We've demonstrated real-world speedups in this area; see from slide
26: https://hps.vi4io.org/_media/events/2019/hpc-iodc-cephfs-chiusole.pdf
Last year we patched ior to enable lazy io, which should eventually
let CephFS achieve some really competitive IO500 results. But that
triggers a caps release issue (https://tracker.ceph.com/issues/44166)
and we didn't progress further. We'll try that test again with a
recent client kernel to see if it works now.
Anyway, now that CephFS is becoming more and more attractive for HPC
installations, I hope this feature gets more visibility and user
interest. Christof, Manuel, and anyone else needing it, please give
Lazy IO a try and share your results.
It would be great if we can solve the few remaining bugs, as well as
improving the user-friendliness of how it is enabled per
mount/dir/file. IMHO this would really improve CephFS's position in
the HPC area.
Cheers, Dan
On Wed, Jul 21, 2021 at 6:36 PM Mark Nelson <mnelson@xxxxxxxxxx> wrote:
Hi Manuel,
I was the one that did Red Hat's IO500 CephFS submission. Feel free to
ask any questions you like. Generally speaking I could achieve 3GB/s
pretty easily per kernel client and up to about 8GB/s per client with
libcephfs directly (up to the aggregate cluster limits assuming enough
concurrency). Metadata is trickier. The fastest option is if you have
files spread across directories that you can manually pin round-robin to
MDSes, though you can do somewhat well with ephemeral pinning too as a
more automatic option. If you have lots of clients dealing with lots of
files in a single directory, that's where you revert to dynamic subtree
partitioning which tends to be quite a bit slower (though at least some
of this is due to journaling overhead on the auth MDS). That's
especially true if you have a significant number of active/active MDS
servers (say 10-20+). We tended to consistently do very well with the
"easy" IO500 tests and struggled more with the "hard" tests. Otherwise
most of the standard Ceph caveats apply. Replication eats into write
performance, scrub/deep scrub can impact performance, choosing the right
NVMe drive with power less protection and low overhead is important, etc.
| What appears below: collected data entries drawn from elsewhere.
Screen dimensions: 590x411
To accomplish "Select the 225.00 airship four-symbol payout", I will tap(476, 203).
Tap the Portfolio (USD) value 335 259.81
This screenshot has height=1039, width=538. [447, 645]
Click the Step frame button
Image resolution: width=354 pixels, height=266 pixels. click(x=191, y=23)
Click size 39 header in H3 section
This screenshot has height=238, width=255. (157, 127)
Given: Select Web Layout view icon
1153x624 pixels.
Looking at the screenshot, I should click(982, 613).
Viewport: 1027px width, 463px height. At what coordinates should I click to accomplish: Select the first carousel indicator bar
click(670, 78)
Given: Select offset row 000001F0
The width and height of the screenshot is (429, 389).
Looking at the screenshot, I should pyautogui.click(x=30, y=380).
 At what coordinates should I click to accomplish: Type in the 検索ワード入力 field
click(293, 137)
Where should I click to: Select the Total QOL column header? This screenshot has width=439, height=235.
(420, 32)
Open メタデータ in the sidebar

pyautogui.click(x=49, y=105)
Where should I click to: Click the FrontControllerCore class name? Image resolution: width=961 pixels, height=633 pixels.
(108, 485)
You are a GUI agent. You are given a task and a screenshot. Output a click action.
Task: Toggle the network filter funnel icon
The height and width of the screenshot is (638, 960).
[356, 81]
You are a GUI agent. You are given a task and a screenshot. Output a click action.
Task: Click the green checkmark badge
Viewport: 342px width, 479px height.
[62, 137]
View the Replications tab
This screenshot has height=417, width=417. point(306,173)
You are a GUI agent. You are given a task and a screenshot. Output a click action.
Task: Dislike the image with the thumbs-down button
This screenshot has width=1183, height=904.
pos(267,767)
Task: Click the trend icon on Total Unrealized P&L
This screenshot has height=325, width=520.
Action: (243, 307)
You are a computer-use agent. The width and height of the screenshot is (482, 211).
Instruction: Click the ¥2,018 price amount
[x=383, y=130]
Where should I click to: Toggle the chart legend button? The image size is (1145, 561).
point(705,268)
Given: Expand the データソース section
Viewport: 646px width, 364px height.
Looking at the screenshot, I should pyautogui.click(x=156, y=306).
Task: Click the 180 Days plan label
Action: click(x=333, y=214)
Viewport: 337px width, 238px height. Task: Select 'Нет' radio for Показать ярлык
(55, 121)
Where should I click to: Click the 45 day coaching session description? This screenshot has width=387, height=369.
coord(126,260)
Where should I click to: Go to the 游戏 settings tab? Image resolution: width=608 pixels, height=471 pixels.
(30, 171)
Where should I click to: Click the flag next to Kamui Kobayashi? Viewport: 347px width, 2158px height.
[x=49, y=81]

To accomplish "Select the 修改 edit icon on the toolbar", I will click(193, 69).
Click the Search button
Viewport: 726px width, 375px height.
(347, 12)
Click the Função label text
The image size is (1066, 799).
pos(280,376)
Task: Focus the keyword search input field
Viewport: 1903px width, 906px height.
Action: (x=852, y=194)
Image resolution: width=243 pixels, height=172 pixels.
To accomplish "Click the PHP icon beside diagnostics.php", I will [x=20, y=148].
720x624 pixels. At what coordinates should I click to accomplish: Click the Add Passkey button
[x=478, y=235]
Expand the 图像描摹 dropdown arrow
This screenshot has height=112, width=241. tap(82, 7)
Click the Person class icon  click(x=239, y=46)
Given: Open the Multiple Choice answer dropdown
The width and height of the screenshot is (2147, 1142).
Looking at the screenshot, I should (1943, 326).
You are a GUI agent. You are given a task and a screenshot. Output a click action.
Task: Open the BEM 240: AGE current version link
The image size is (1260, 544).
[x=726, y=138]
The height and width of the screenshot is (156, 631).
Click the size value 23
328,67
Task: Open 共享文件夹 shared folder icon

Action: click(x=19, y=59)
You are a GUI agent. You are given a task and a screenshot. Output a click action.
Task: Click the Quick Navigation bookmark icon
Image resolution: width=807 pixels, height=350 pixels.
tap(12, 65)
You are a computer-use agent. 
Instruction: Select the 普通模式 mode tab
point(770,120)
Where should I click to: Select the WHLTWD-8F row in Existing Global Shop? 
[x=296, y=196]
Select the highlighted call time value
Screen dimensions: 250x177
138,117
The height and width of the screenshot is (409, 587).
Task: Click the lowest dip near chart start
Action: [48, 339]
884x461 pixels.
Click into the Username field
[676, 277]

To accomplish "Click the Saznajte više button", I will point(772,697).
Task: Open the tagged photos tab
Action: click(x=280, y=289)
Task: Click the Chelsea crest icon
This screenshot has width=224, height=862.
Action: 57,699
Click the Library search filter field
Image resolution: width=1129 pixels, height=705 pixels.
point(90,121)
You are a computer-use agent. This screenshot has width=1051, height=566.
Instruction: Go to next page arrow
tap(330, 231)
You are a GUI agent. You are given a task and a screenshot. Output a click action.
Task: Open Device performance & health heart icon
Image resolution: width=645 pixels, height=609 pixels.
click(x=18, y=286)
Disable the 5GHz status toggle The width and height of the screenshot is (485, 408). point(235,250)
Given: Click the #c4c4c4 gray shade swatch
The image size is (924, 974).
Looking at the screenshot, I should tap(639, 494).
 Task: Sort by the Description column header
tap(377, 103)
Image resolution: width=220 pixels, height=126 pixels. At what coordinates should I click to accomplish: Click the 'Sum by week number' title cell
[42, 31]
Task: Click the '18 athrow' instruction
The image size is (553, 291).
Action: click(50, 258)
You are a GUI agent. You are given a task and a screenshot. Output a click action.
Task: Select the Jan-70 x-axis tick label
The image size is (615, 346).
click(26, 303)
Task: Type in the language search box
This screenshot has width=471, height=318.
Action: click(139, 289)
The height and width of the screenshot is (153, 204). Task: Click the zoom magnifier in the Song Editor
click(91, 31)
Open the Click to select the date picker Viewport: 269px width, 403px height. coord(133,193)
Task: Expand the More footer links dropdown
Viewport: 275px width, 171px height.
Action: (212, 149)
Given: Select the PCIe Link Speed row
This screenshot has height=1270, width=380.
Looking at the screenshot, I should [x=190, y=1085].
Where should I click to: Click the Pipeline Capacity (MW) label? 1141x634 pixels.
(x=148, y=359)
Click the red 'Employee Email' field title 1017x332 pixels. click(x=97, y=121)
Probably the most important questions you should be asking yourself is
how you intend to use the storage, what do you need out of it, and what
you need to do to get there. Ceph has a lot of advantages regarding
replication, self-healing, and consistency and it's quite fast for some
workloads given those advantages. There are some workloads though (say
unaligned small writes from hundreds of clients to random files in a
single directory) that potentially could be pretty slow.
Mark
On 7/21/21 8:54 AM, Manuel Holtgrewe wrote:
Dear all,
we are looking towards setting up an all-NVME CephFS instance in our
high-performance compute system. Does anyone have any experience to share
in a HPC setup or an NVME setup mounted by dozens of nodes or more?
I've followed the impressive work done at CERN on Youtube but otherwise
there appear to be only few places using CephFS this way. There are a few
of CephFS-as-enterprise-storage vendors that sporadically advertise CephFS
for HPC but it does not appear to be a strategic main target for them.
I'd be happy to read about your experience/opinion on CephFS for HPC.